Exploring Stack Machines: Compiling high level languages to Stack Machine code

At the end of my previous article we had a fully featured stack machine that is Turing complete – meaning that it is capable of “universal computation”. We already have an assembly language for our stack machine, but programming in assembly gets tedious fast. That means if we want to program in anything besides assembly for our stack machine, we are going to have to write a compiler for it. That is a whole lot easier said than done..

To keep things simple at first, we are going to write a compiler that takes in a mathematical expression, and outputs a program that can be run on our stack machine to get the answer. There is a lot of theory that needs to be covered in order for this to make sense, and there is really no way around it, so grab a snack and something to drink and get comfortable because were about to dive down one heck of a rabbit hole.

A Little Blurb About Compilers

A compiler, at its heart, is a translator. It takes as input data in format A and outputs data in format B. This can mean translating english to spanish, or it could mean translating Pascal to assembly – it works the same way. That is, both natural languages and programming languages have syntaxes, and syntaxes are made up of grammars. Grammars are a set of rules that quite the structure of the language. Through careful analysis of the input and the correct application of these rules, in the correct order, we can translate between language A and B.

Compilation happens in phases, with different parts of the compiler handling different tasks. The different tasks of a compiler are:

  • lexical analysis
  • parsing
  • semantic analysis
  • error checking
  • code generation

Lexical analysis is handled by the lexer the lexer takes a string of characters and turns them into a stream of annotated tokens. This stream of tokens is used as input to the parser. The parser performs the semantic analysis, converting our string of tokens into an abstract syntax tree. The abstract syntax tress is an intermediate representation of our program. It can serve as the input for an optimizer, a code generator, or an interpreter. This is the “front end” of the compiler, and the focus of this paper.

There are some other parts too, such as symbol tables, and debugging aids, etc. Not to mention the back end, which in our case is the stack machine we developed in my previous two posts. A compiler can be as simple or complex as you want to make it. Some compilers make multiple reads through the input, making changes to the structure of the code, replacing with symbols with values, perform type checking with each pass. These are called multi pass compilers. Others make just one read of the input and these are called single pass compilers. Some compilers focus on the efficiency of the code they generate and are called optimizing compilers.

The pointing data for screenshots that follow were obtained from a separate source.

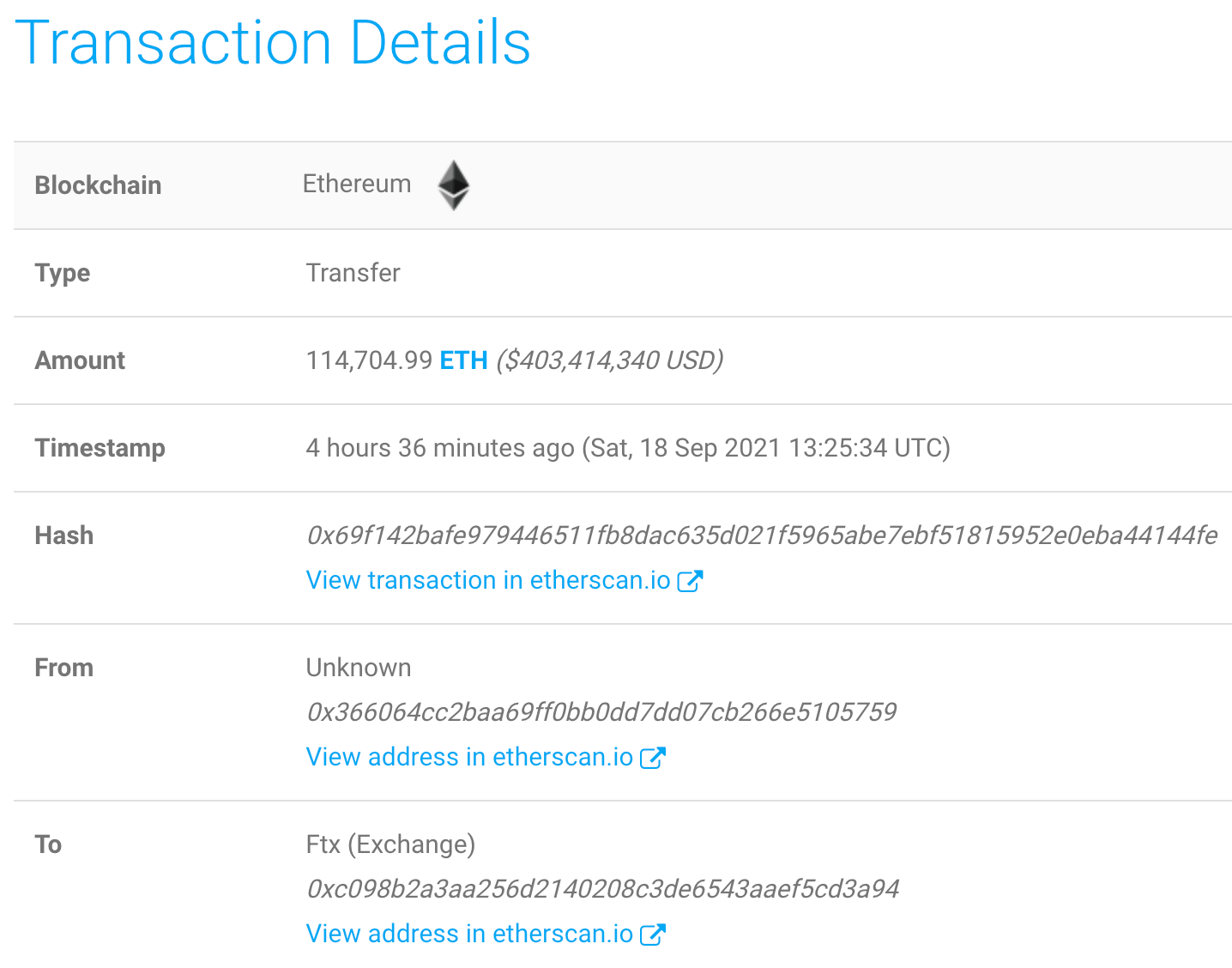The height and width of the screenshot is (968, 1232).
Task: Open View address in etherscan.io for the To address
Action: click(468, 934)
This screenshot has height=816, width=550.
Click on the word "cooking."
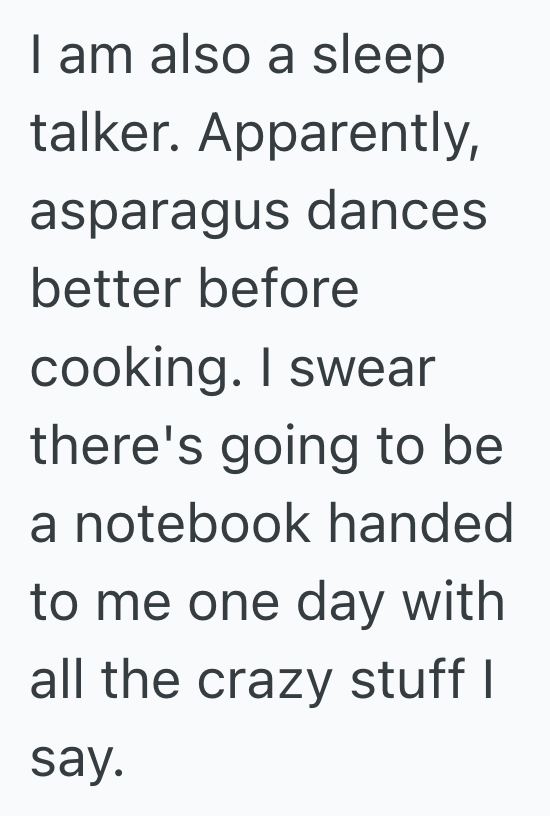click(137, 370)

Regardless of the number of passes required, all compilers broadly fall in to one of two categories: top down compilers, and bottom up compilers. Bottom up compilers are generally made of such complex algorithms that they are created by compiler generator tools such as lex/yacc, bison, and ANTLR, specialized software that does nothing to remove the mystery of what a compiler does, though for more complex higher level languages, they are the preferred method.

I will be focusing on making a top down compiler, as they are straight forward enough to be implemented by hand and offer a great understanding of how the whole process works.

Syntax and Grammar

By knowing the grammars of the input and target languages, we can apply the grammar rules to translate the input from syntax A and output it in syntax B. Again, easier said than done – but not impossible. Do to this, we are going to use a technique called recursive descent parsing.

This is going to start getting a little jargon heavy, so I am going to introduce some terms that are going to come up a lot along the way. I previously mentioned that grammars are rules that guide syntax. We will be concerning ourselves with what is called “context free grammars” which are used to describe grammar in a way usable by a recursive descent parser.

A context free grammar breaks down into four parts:

  1. A set of symbols, or tokens called terminal symbols
  2. A set of tokens called nonterminal symbols
  3. productions, or the results of applying grammar rules to tokens
  4. a non terminal symbol that is also the start symbol

As mentioned, we will begin by compiling mathematical expressions from algebraic notation down to stack machine assembly that runs on our stack machine. Because algebraic equations are most commonly written with in-fix notation, and stack machines evaluate expressions in post-fix order, our ultimate task is to manage that conversion. Thankfully, Edsgar Dijkstra came up with a simple solution for this very problem: the shunting yard algorithm.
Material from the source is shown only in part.